§ **Data excerpts**:

##############################

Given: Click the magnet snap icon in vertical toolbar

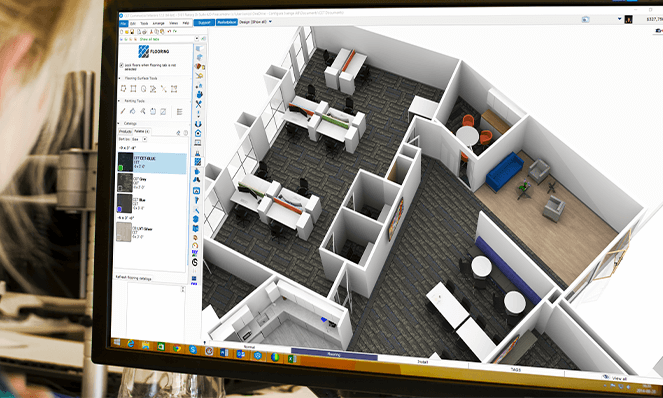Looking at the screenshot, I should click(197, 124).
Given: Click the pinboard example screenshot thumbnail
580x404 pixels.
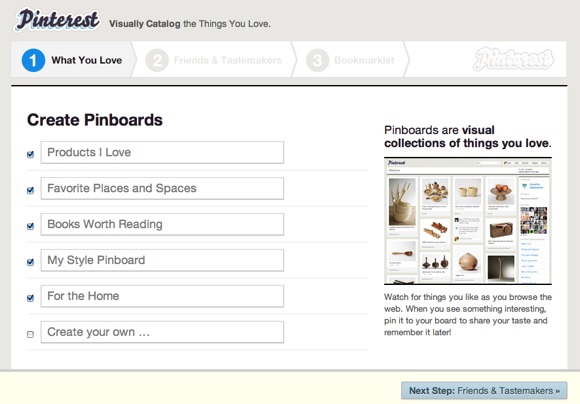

##############################

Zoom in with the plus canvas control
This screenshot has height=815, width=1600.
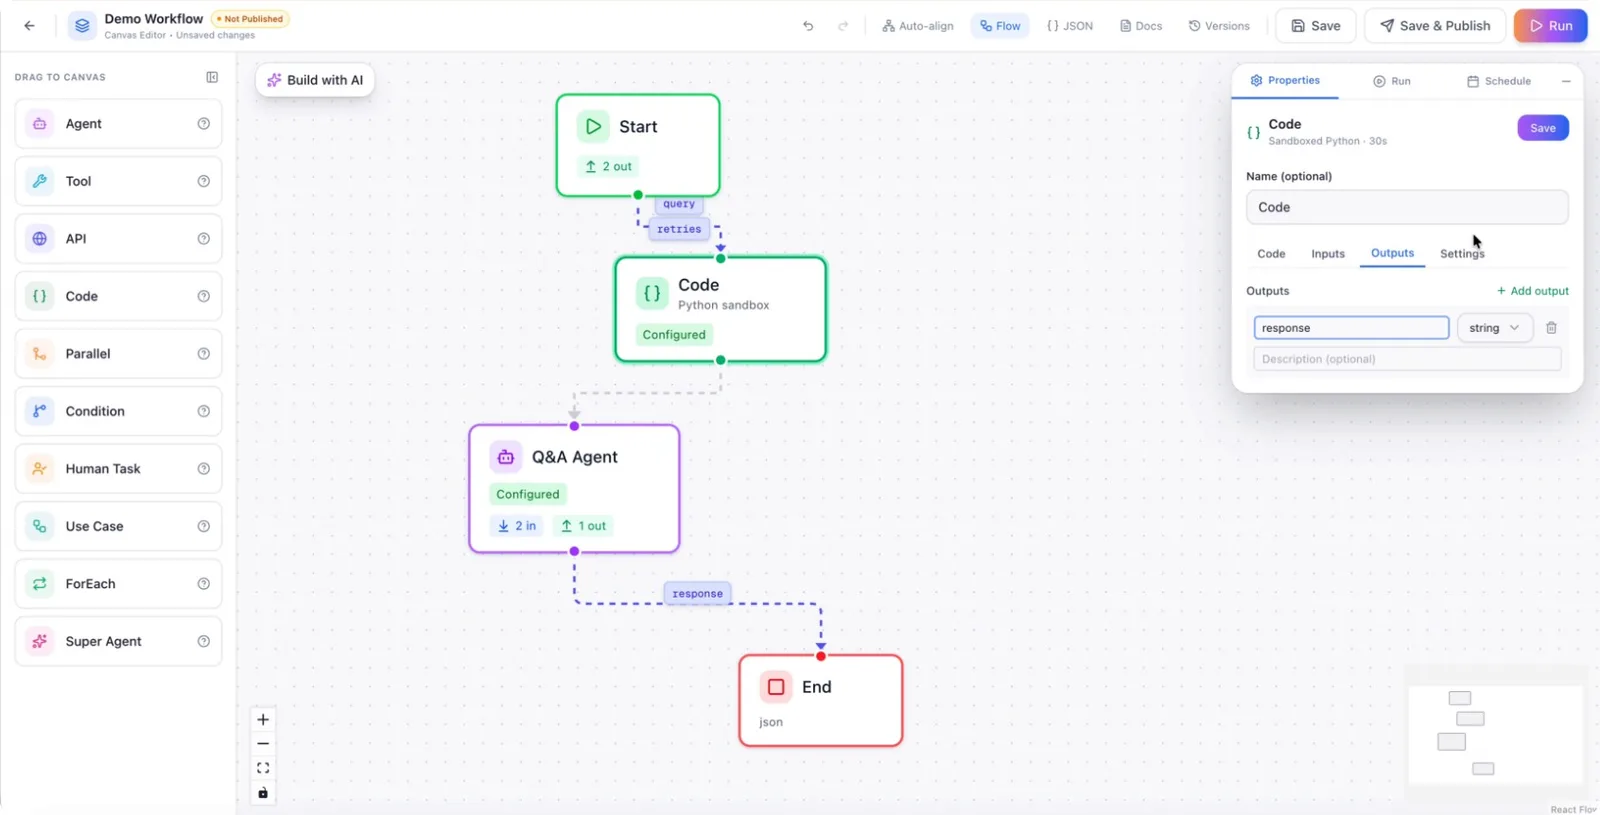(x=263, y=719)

##############################

§ **What is needed**:
When copying from the data above, print only the lines from the line containing "Given: Click the magnet" to the line containing "580x404 pixels.", exactly, and leave the pictures out.

§ **Task answer**:
Given: Click the magnet snap icon in vertical toolbar

Looking at the screenshot, I should click(197, 124).
Given: Click the pinboard example screenshot thumbnail
580x404 pixels.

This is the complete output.